*Goal of the exercise:*
Set down the line containing "You are a computer-use" and each line after it through the last line of the records, exactly, leaving pictures out.

Collected data entries
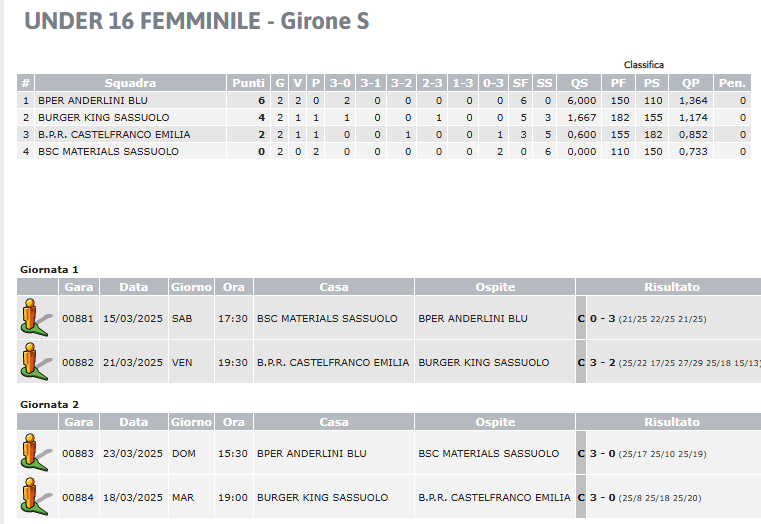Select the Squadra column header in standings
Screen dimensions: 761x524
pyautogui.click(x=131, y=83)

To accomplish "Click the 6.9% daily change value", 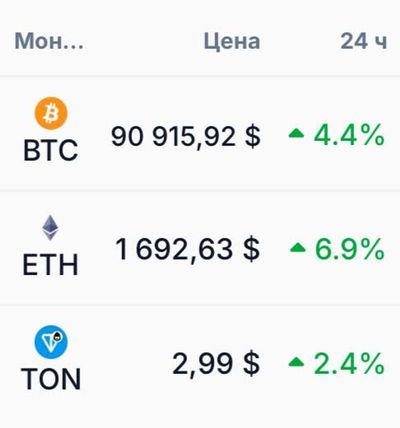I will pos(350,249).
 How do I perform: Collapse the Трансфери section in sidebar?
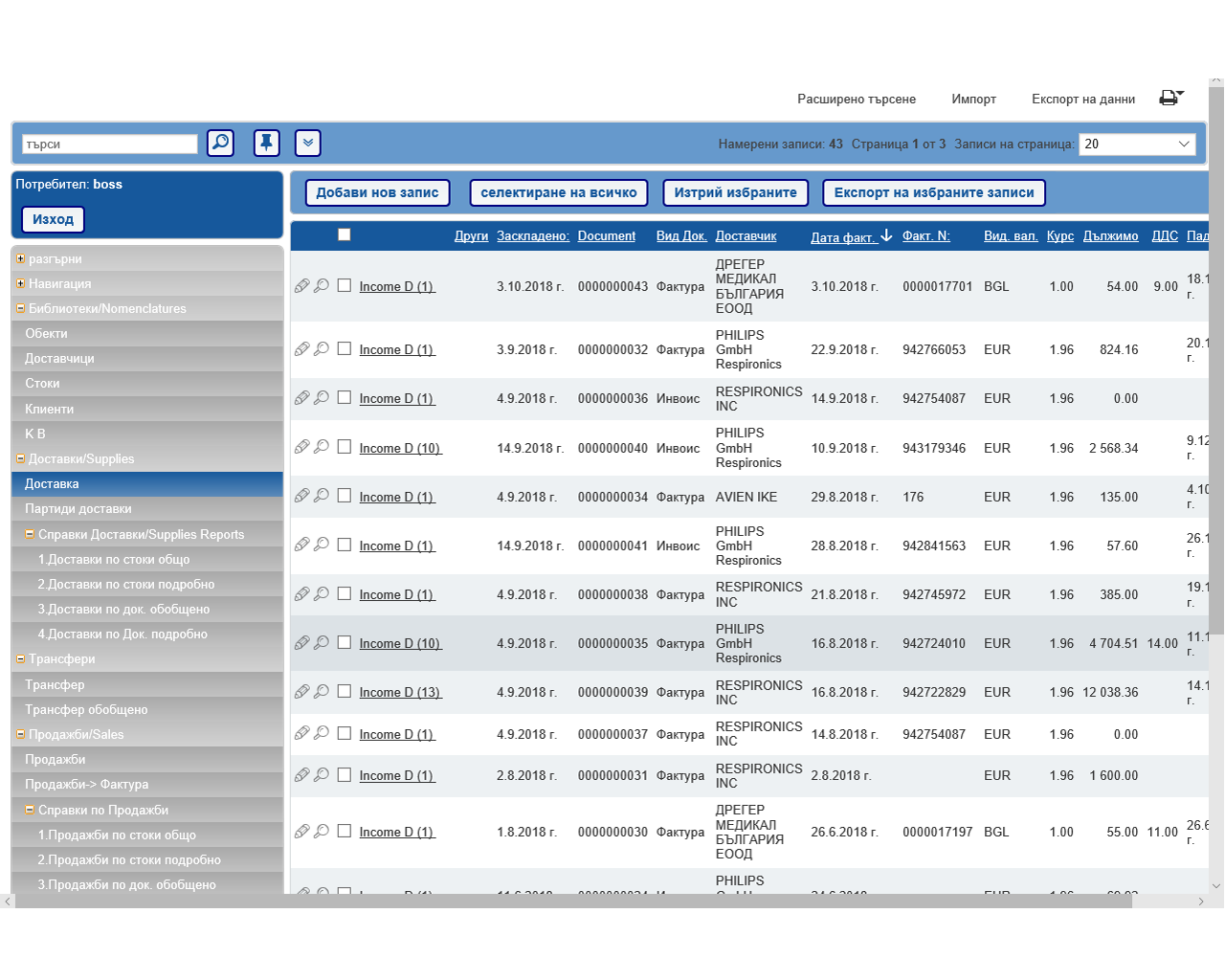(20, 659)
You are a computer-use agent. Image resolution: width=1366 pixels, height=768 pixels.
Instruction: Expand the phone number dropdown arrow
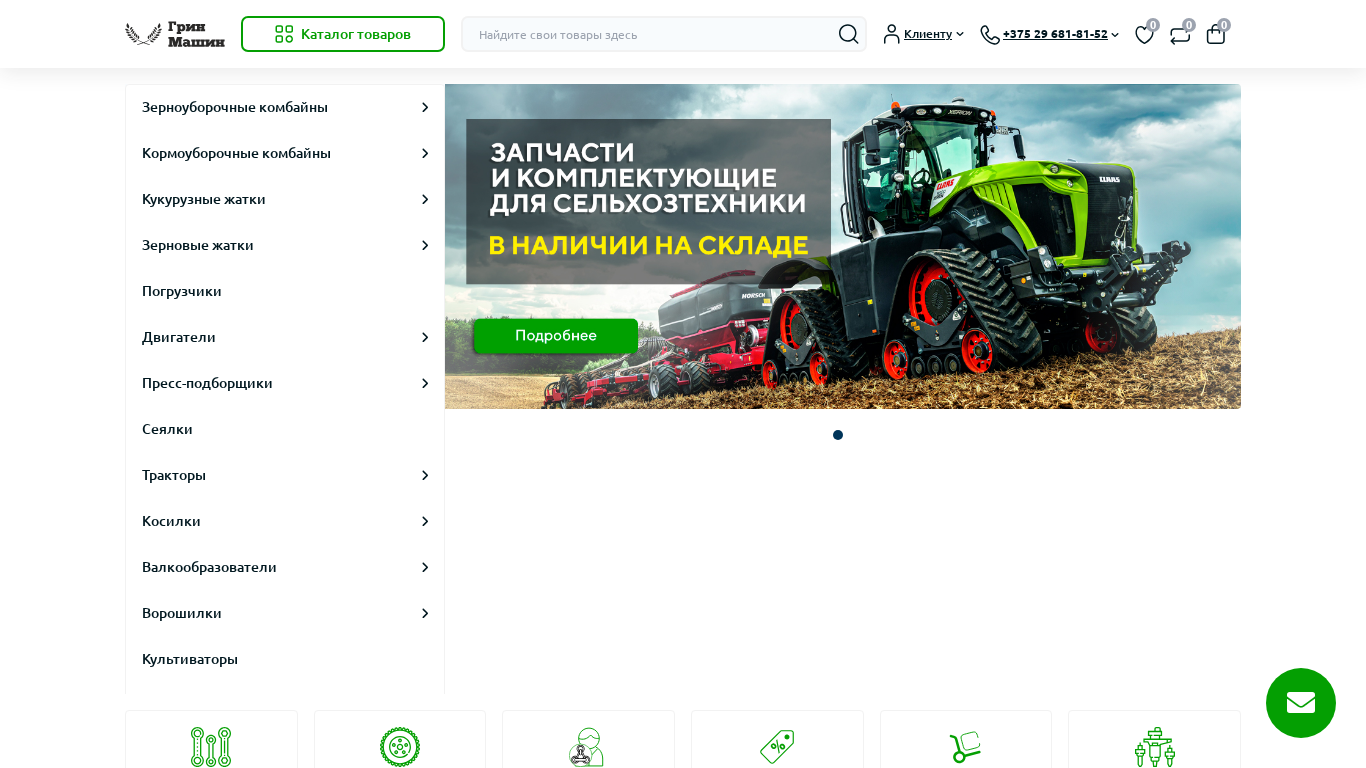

*Exercise result:*
You are a computer-use agent. Image resolution: width=1366 pixels, height=768 pixels.
Instruction: Expand the phone number dropdown arrow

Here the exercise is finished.